Once the foot has been corrected, the infant must wear a brace for two years to maintain the correction. This has been extremely effective but requires the parents to actively participate in the daily care by applying the braces. Without the parents’ participation, the clubfoot will almost certainly recur. That’s because the muscles around the foot can pull it back into the abnormal position.

Surgical treatment – On occasion, stretching, casting and bracing are not enough to correct your baby’s clubfoot. Surgery may be needed to adjust the tendons, ligaments and joints in the foot/ankle. Usually done at 9 to12 months of age, surgery corrects all of your baby’s clubfoot deformities at the same time.
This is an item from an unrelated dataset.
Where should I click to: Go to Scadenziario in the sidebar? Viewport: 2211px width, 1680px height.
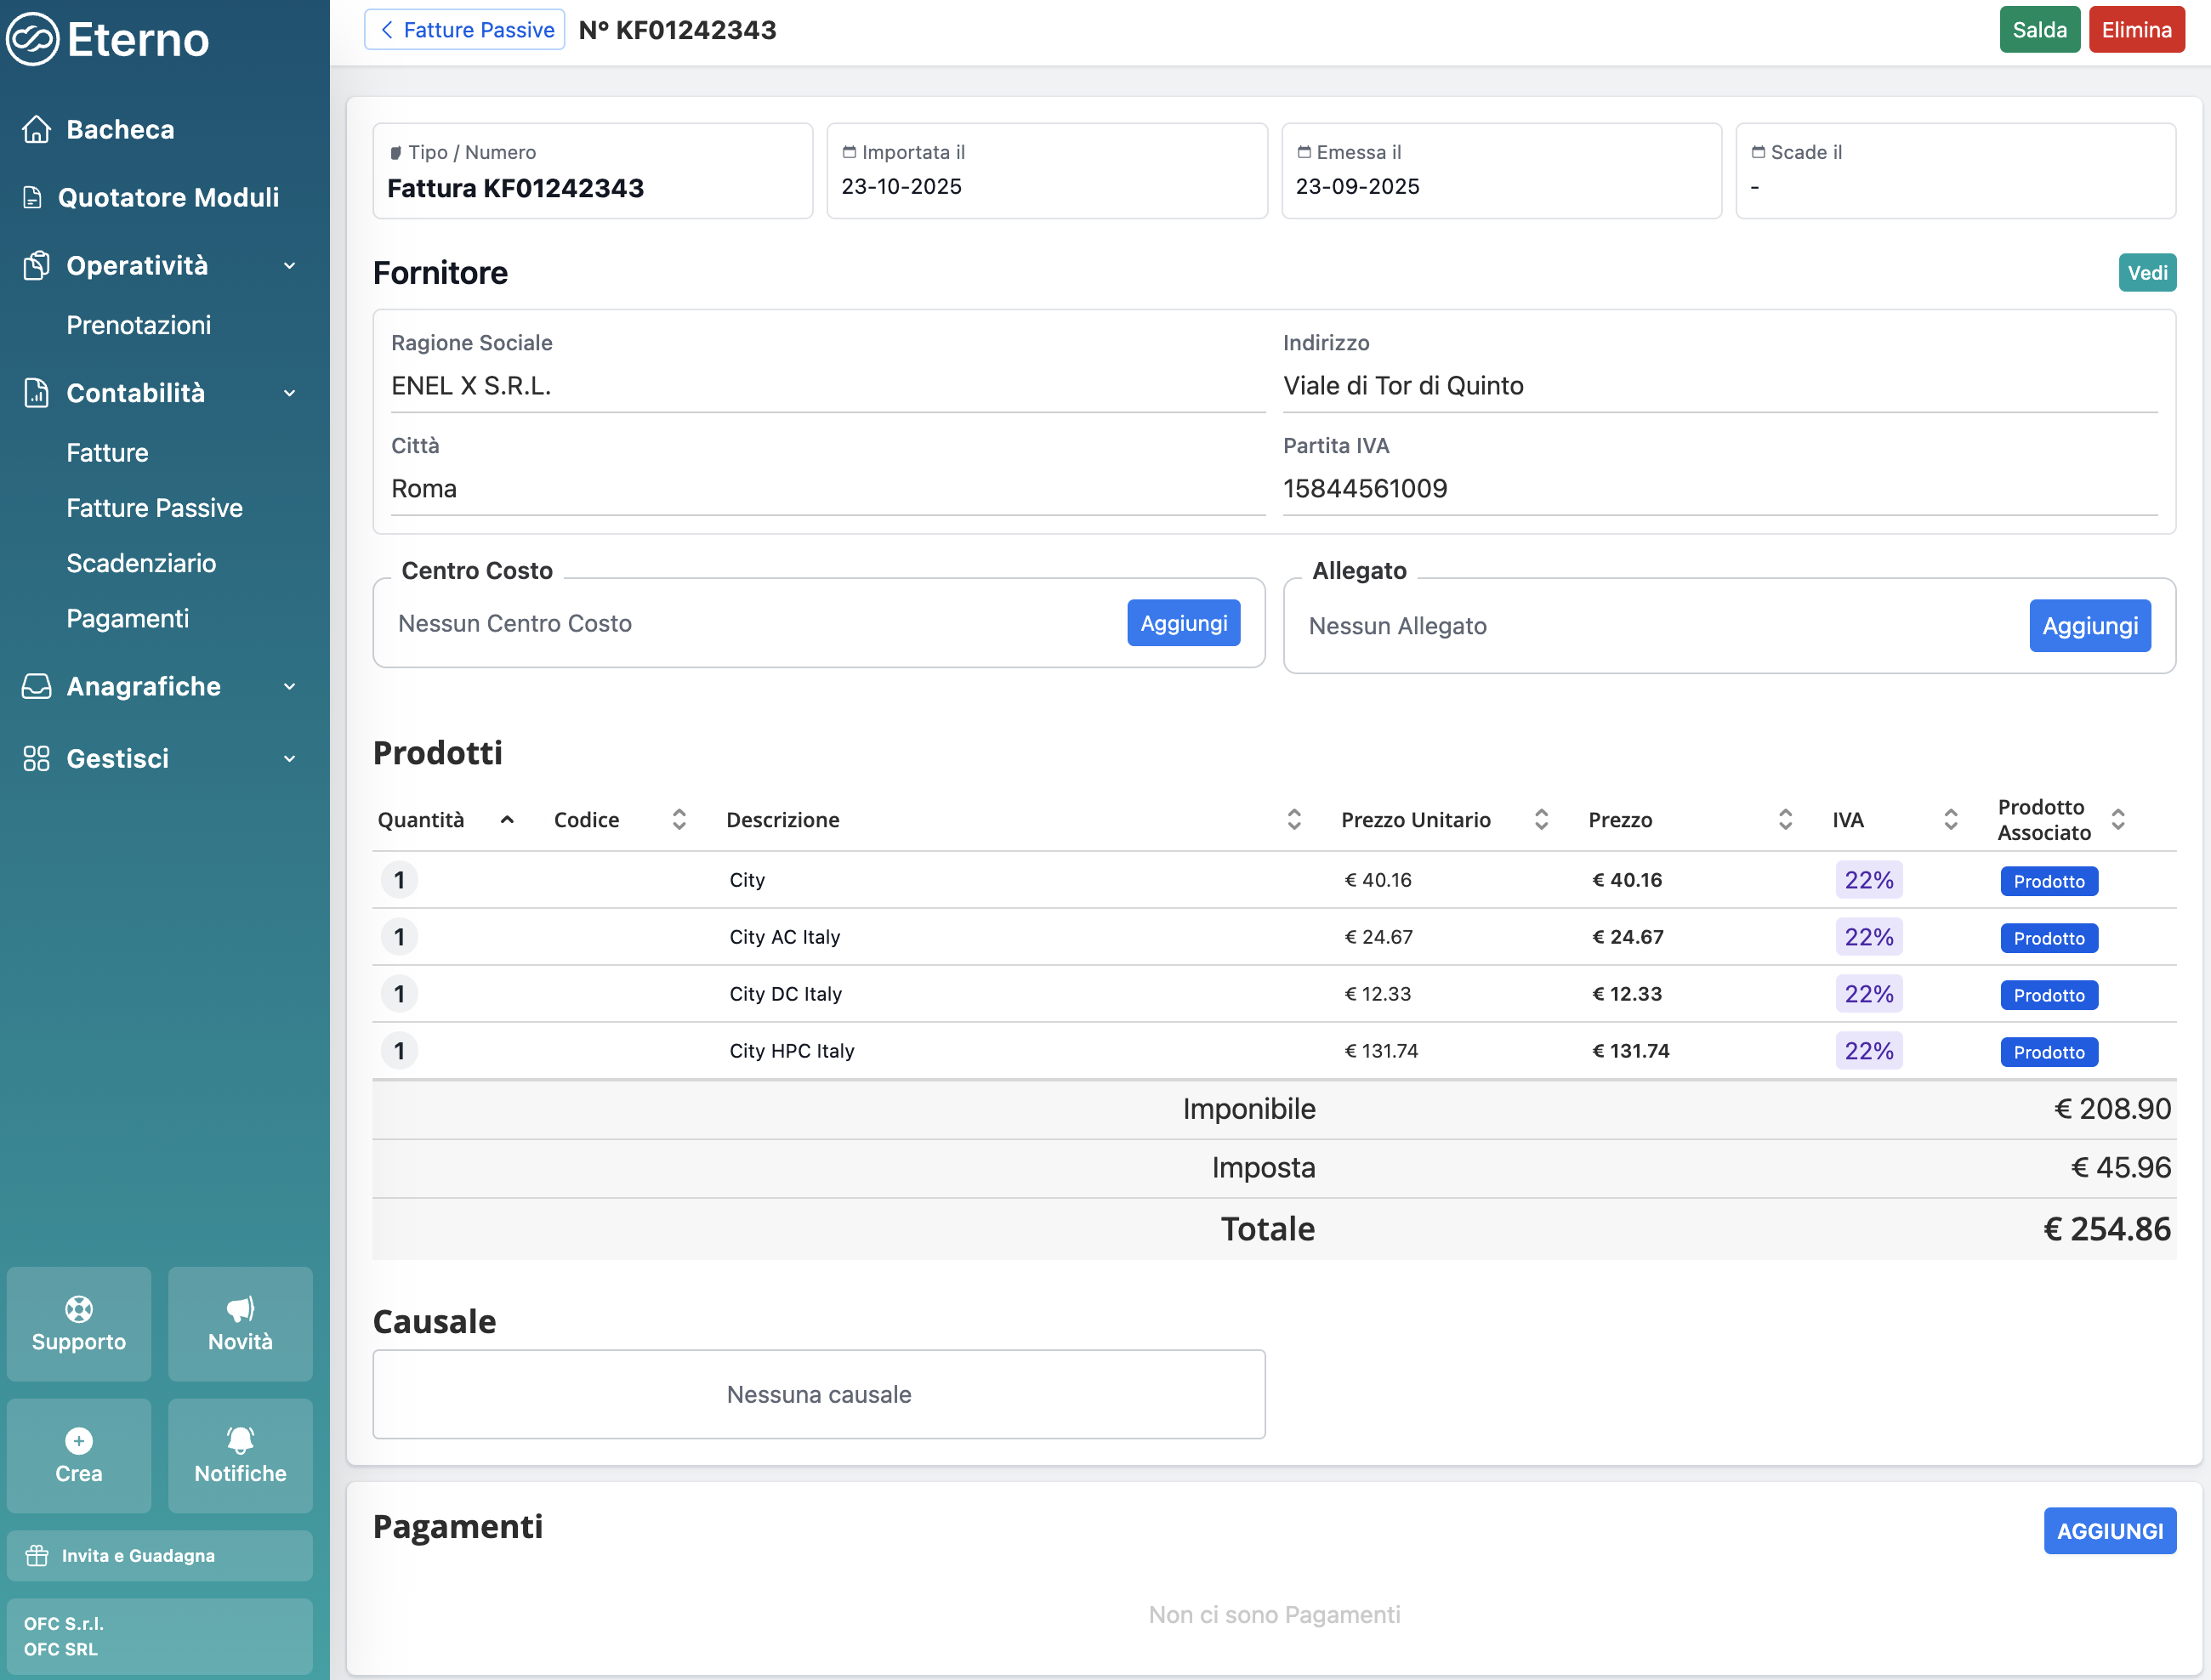(141, 563)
After surgery, a cast holds the clubfoot still while it heals. It’s still possible for the muscles in your child’s foot to try to return to the clubfoot position, and special shoes or braces will likely be used for up to a year or more after surgery. Surgery will most likely result in a stiffer foot than nonsurgical treatment, particularly as the years pass by.

Without any treatment, your child’s clubfoot will result in severe functional disability. With treatment, your child should have a nearly normal foot. He or she can run and play without pain and wear normal shoes. The corrected clubfoot will still not be perfect, however. You should expect it to stay 1 to 1½ sizes smaller and somewhat less mobile than the normal foot. The calf muscles in your child’s clubfoot leg will also stay smaller.